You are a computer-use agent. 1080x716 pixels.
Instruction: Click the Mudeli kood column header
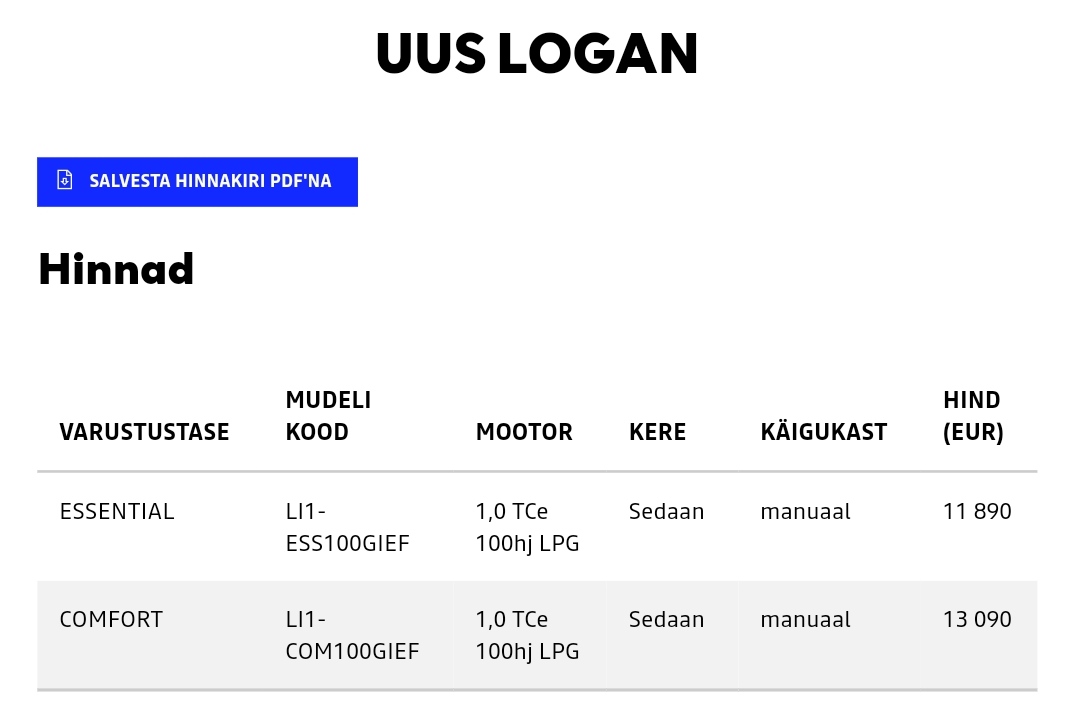point(329,416)
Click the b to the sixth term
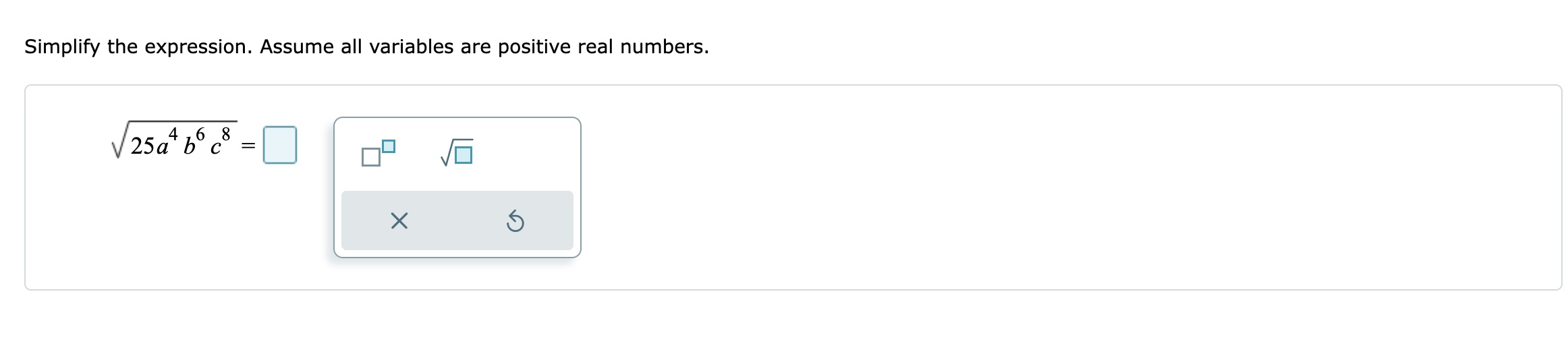The height and width of the screenshot is (356, 1568). point(194,143)
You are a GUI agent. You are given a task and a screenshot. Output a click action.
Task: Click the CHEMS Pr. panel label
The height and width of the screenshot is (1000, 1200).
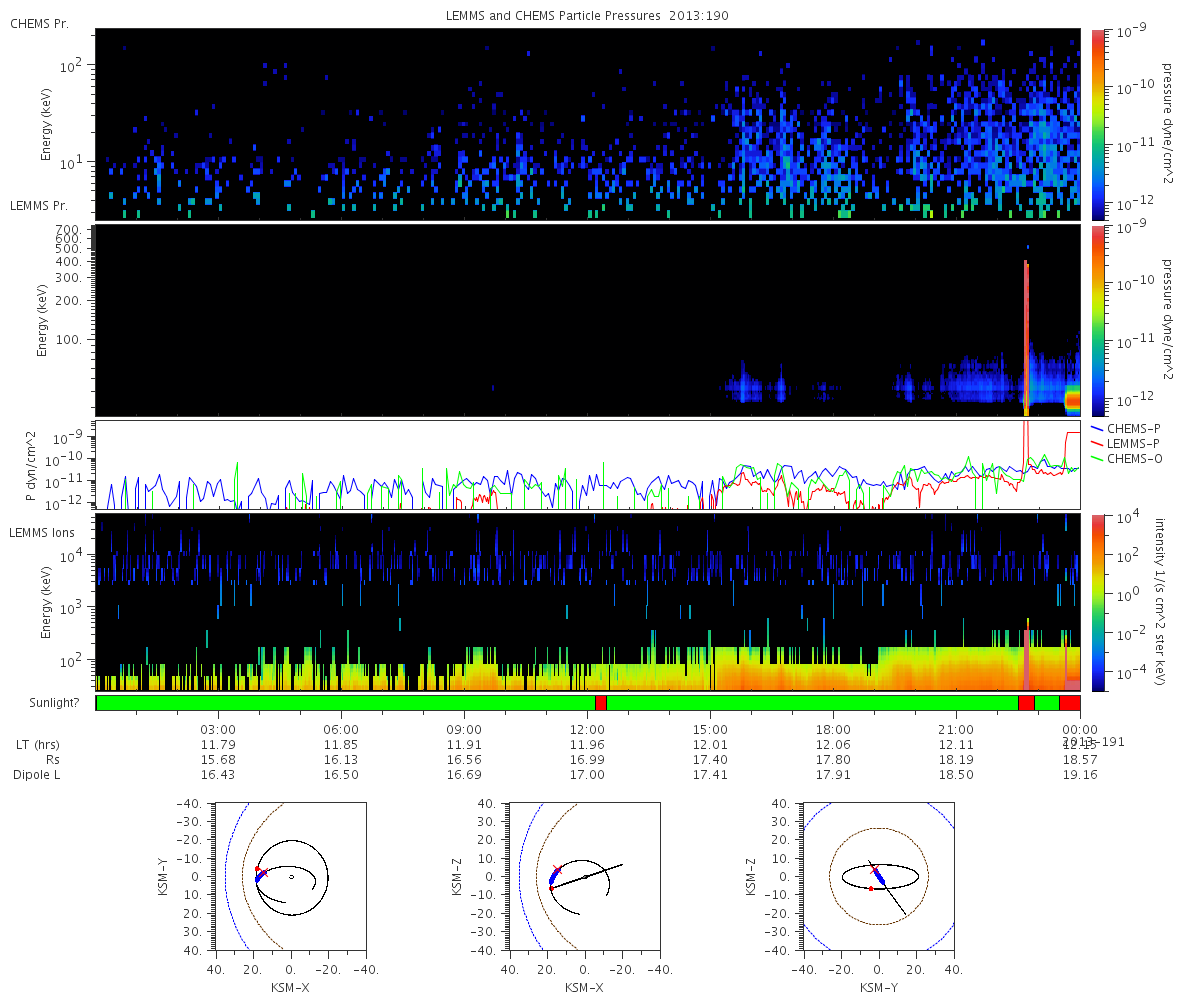(39, 23)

▶ Problem to work on
For each line of the material that contains "agent", return a copy.

▶ Task solution
You are a computer-use agent. 1080x716 pixels.
You are a GUI agent. You are given a task and a screenshot. Output a click action.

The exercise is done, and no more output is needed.